◆ Article ◆
Judge Ryan Keefer needs a clarification on something: is tater tot eating a skill?
"Well, I have all your equipment in my locker. You should probably come get it cause I can't fit my numchucks in there anymore."
Well, if there was a movie about a high schooler growing up in a town that draws lion and tiger hybrids and claims to possess ninja skills that could grow into a large cultural phenomenon, this would be it. So break out the tater tots and play someone in a game of tetherball, while DVD Verdict determines if you should pay even more money for this special edition of Napoleon Dynamite!
Facts of the Case
Well, those of you who have the dialogue burned into your brain should probably skip this part, but for those who haven't seen the movie yet, Napoleon (Jon Heder, Just Like Heaven) lives with his older brother Kip (Aaron Ruell, Think Tank) and their grandmother. One day, grandma breaks her coccyx and Uncle Rico (Jon Gries, Get Shorty) moves in with the boys for a while until she heals. This proves to be uncomfortable for Napoleon when Uncle Rico's get rich quick schemes impede on his life within Preston High School and his burgeoning friendships with Pedro (Efren Ramirez, Jury Duty) and Deb (Tina Majorino, When a Man Loves a Woman). Pedro decides to ask out the most popular girl in the school to a dance and run for class President, and Napoleon is willing to do what he can to help him win. So yeah, in a nutshell, that's the movie, one that cost $400,000 to make and made almost $45 million domestically. What's the big deal?
There's something about Napoleon Dynamite that just sticks with you, and it's probably the characters. Jared and Jerusha Hess's (Nacho Libre) story isn't that good; in fact it's somewhat predictable. The action (or lack thereof) that the characters exhibit can get kind of frustrating at times, as there's a lot of staring or shots of tedious everyday things (which I guess may sum up Idaho, but I don't know). So it's got to be the characters, right? If one was to get over-analytical and try to determine what made this movie successful—aside from the smartly done MTV campaign and that Diedrich Bader of Office Space appears in yet another modern cult classic—it was that there was either something semi-important that you could take away from what the characters were doing in the film, that there were things that you could identify with, or things you recall ridiculing.
Let's break down those people important in Napoleon's "inner circle," shall we? Uncle Rico is a guy who tries to impress people with his past sports life, even if it occurred almost a quarter century ago. The moral to take away from Uncle Rico? Stop living in the past, before you find yourself associating with high school kids in a slightly creepy way. Napoleon's brother Kip sports an effeminate lisp and supposedly trains to be a cage fighter, but it's slightly hard to do when you're in online chat rooms for huge blocks of time. What can you learn from Kip? Well, when his chat room girlfriend LaFawnduh shows up (and turns out to be reasonably attractive, something none of us were expecting), it shows that good things come to those who wait. Pedro is Napoleon's newest friend who does unique things that Idahoans haven't seen before, like shaving his head for no reason and generally possessing dreams that are larger than reality, but dreaming big is never a bad thing. And Deb is the quiet encouragement for Napoleon and Pedro, helping them to do things that they may not have thought possible.

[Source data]
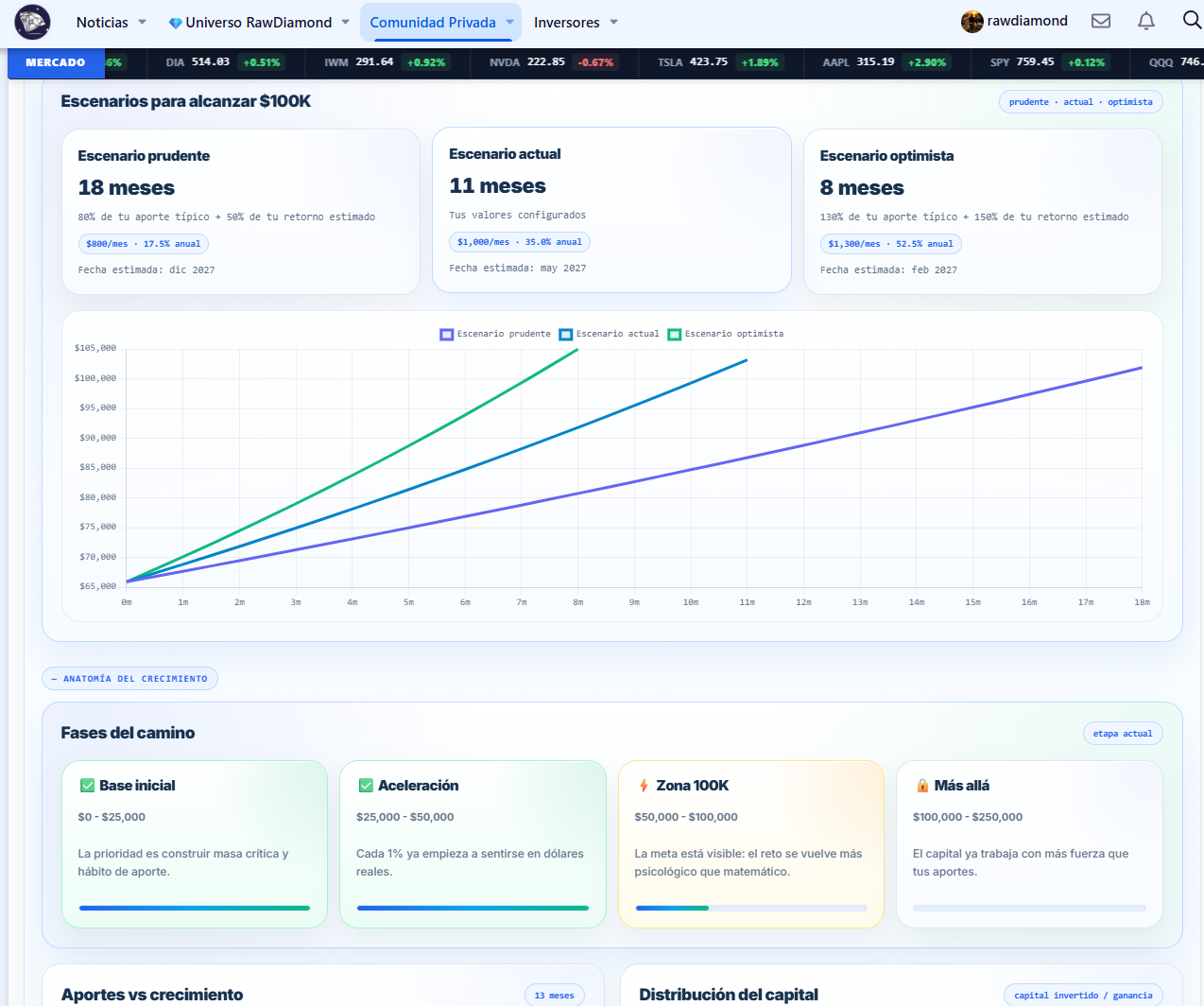Click the green check icon on Aceleración
Image resolution: width=1204 pixels, height=1006 pixels.
[x=366, y=786]
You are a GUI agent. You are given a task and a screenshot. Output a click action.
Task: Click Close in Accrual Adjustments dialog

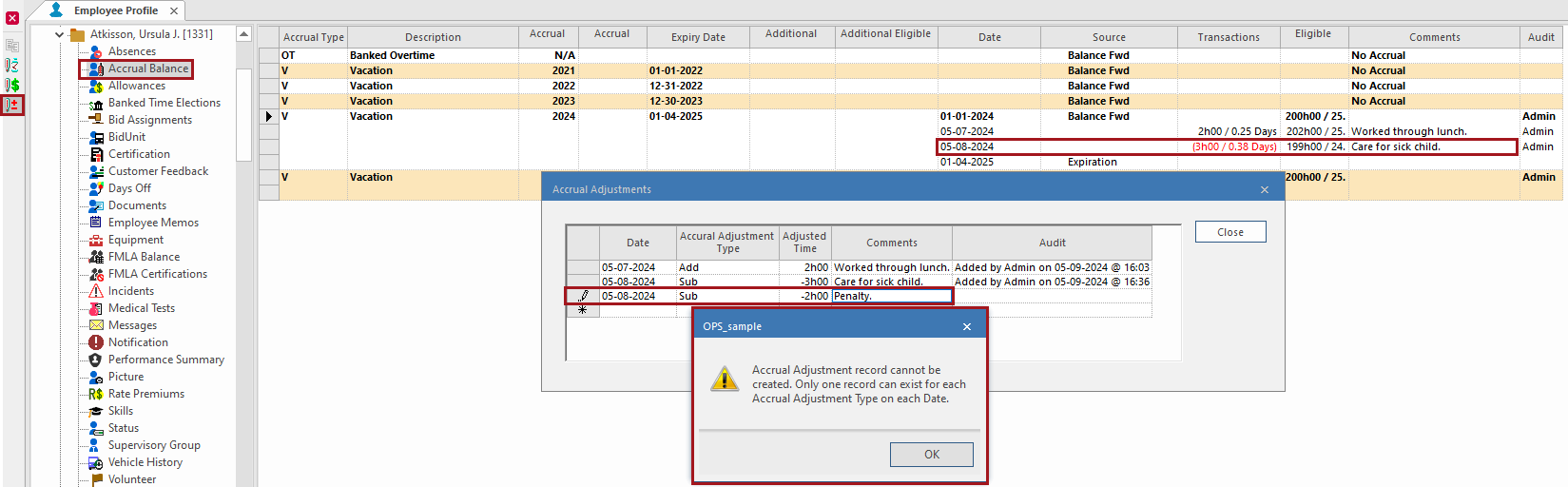tap(1229, 232)
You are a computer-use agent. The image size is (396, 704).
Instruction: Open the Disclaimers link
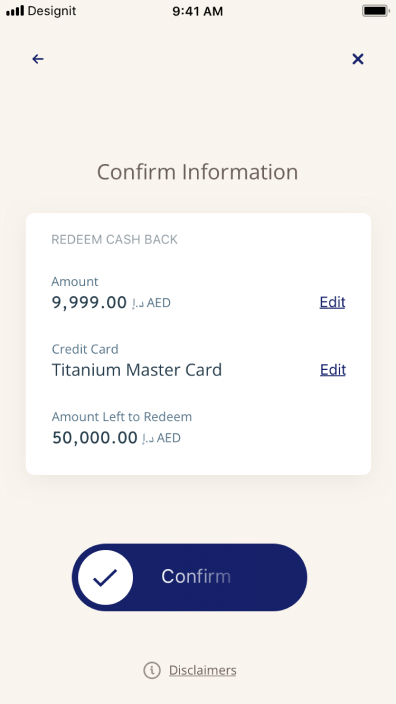click(x=202, y=670)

◆ Set of tasks ◆
1. Answer these questions using the Napoleon Dynamite review.
(a) What injury does the grandmother suffer?
(b) How much did the movie cost to make?
(c) What is the name of Kip's chat room girlfriend?
2. Write the next part of the Napoleon Dynamite review, picking up after its last sentence.

◆ Task answers ◆
1.
(a) She breaks her coccyx.
(b) It cost $400,000 to make.
(c) Her name is LaFawnduh.

2.
As for Napoleon, we're talking about a guy who wears moon boots, has red curly hair, belongs to the sign language club, and dangles He-Man action figures from the window of a school bus. You can safely hope for him to do well, even if he falls flat on his face every so often. The end of the film is a surprise, but throughout the film, Napoleon does unique things, marching to the beat of his drummer, and nobody else's. And truly, isn't that something we should all be doing? If not, then you're a decroded piece of crap, and maybe a sicko!
The first version of this film on DVD came out as a flipper disc with widescreen and full frame presentations, along with a commentary by Heder, Hess and producer Jeremy Coon which was OK, but slightly scary, as most of the film was based on real-life experiences that Hess had growing up. The short film Peluca that the film was based on is included, as well as a look at the self-titled "Wedding of the Century," some deleted scenes and a stills gallery. This new two-disc version thankfully drops the full frame version, retains the good stuff (in the case of the first disc, right down to the menus) and includes some new extras. The only new thing on the first disc is a second commentary with Ruell, Gries, Ramirez and Majorino. They all recall the film fondly and joke around quite a bit (Gries seems to be the "leader" of the commentary), and recalling some on-set high jinks as well. Ruell confirms what we've all been waiting for: the time machine scene was based on a real experience! Overall this was not too interesting and kind of boring.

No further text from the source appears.